The last two days of laminated dough week presented an abundance of delicious, interesting and exciting treats – most of which were completely brand-new to me as a baker (but not as an eater). First thing Thursday morning, Chef Liza returned for an all-school (culinary and pastry) pizza-making party. When the first pizzas started rolling out of the oven close to 9 am, no one cared that it was still the breakfast hour. Bring on the pies!
With eighteen students and close to sixty balls of dough, the pizza-making didn’t stop. In the morning, I would guess every person made two. As the pizzas came out of the oven, they were quickly cut and placed on plates or cookie sheets for people to taste. Then more went into the oven.

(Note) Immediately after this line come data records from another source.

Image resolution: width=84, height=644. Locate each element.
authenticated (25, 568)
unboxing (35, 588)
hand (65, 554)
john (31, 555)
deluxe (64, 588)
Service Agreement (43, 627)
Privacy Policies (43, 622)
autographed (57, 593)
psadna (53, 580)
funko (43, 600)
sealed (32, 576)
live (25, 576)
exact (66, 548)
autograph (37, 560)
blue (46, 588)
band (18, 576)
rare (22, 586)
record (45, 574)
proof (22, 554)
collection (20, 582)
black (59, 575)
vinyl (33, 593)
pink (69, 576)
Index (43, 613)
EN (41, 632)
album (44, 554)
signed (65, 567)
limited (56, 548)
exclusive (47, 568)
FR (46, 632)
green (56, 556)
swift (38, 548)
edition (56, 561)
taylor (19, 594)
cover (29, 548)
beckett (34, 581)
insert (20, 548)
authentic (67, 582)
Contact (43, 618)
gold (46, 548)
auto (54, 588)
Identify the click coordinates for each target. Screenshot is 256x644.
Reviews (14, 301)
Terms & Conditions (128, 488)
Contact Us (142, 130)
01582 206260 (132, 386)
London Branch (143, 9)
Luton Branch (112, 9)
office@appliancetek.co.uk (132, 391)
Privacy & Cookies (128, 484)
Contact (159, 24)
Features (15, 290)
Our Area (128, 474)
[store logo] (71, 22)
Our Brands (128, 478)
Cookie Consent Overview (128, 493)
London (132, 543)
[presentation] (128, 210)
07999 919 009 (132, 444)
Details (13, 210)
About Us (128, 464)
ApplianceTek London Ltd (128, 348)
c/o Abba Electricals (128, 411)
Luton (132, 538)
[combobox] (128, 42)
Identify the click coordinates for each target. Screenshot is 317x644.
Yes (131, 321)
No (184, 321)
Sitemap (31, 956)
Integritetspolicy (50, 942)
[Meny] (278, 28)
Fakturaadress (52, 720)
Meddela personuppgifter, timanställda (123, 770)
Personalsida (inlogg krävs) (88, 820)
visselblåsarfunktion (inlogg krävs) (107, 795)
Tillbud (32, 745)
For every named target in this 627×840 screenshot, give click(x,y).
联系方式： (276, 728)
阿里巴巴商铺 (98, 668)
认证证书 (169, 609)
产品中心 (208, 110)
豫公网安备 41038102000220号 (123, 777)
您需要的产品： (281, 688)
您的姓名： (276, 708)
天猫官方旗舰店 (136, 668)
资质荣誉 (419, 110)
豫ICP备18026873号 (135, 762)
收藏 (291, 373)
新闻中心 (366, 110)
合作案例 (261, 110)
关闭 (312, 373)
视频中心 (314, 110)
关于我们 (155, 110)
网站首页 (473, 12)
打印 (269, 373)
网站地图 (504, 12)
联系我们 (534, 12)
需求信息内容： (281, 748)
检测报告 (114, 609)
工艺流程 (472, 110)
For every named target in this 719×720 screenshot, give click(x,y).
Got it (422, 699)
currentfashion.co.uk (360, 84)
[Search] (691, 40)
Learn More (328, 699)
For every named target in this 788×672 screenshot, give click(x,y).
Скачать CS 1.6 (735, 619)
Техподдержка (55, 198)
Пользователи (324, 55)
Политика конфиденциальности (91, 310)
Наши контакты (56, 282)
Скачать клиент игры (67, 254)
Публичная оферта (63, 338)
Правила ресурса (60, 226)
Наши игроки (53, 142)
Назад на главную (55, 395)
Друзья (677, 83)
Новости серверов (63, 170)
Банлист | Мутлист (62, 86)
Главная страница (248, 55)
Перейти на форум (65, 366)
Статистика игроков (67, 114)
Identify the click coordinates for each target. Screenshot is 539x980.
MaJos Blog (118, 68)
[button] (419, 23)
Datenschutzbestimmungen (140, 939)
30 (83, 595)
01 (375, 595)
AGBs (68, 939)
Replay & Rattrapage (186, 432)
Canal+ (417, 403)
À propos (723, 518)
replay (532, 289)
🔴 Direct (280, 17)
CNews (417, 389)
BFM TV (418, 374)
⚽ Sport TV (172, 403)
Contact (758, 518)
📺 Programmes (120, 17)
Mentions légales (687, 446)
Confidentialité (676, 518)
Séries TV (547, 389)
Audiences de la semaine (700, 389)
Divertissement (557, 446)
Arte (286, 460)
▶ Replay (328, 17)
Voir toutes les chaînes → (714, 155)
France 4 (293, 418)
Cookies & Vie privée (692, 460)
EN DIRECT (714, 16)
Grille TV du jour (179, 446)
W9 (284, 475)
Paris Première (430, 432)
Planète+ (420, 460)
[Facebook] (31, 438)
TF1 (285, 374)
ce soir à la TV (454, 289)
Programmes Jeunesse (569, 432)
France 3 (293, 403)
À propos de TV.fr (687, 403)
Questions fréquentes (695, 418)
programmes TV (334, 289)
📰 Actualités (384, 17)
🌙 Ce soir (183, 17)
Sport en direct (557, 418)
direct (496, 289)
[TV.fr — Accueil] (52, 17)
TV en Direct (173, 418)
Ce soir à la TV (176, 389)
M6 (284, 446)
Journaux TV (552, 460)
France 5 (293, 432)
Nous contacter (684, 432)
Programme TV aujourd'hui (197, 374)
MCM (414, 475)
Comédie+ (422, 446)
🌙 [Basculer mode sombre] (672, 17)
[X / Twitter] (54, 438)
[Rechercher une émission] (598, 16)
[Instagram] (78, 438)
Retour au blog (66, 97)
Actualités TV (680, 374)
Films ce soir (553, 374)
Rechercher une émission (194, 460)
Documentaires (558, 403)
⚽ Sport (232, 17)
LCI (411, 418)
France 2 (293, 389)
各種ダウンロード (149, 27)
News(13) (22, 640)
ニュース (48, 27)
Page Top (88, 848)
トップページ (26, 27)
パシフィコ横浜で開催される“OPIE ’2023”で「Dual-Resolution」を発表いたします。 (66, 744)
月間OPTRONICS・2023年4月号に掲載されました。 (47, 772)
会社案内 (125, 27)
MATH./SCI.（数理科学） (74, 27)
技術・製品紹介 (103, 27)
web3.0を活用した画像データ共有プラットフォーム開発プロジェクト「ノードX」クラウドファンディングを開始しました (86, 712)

It was hard to stop eating the delicious concoctions!
Despite the fact that the only difference in the first set of pizzas and the second was the type of flour used in the recipe, the 00 high-protein flour had a noticeably different and – to me – better taste and chew. If I make pizza at home, I’m locating some 00 flour!
With no need for lunch, we went right on into our continued croissant making. There was new dough to cut, and other recipes to work on for the following day. As Thursday wound down, we had more incredible treats coming out of the oven.
Most of the regular croissants were immediately wrapped up and saved for Friday. We’d be using them for pretzel croissants, ham and cheese croissants and almond croissants. I couldn’t wait!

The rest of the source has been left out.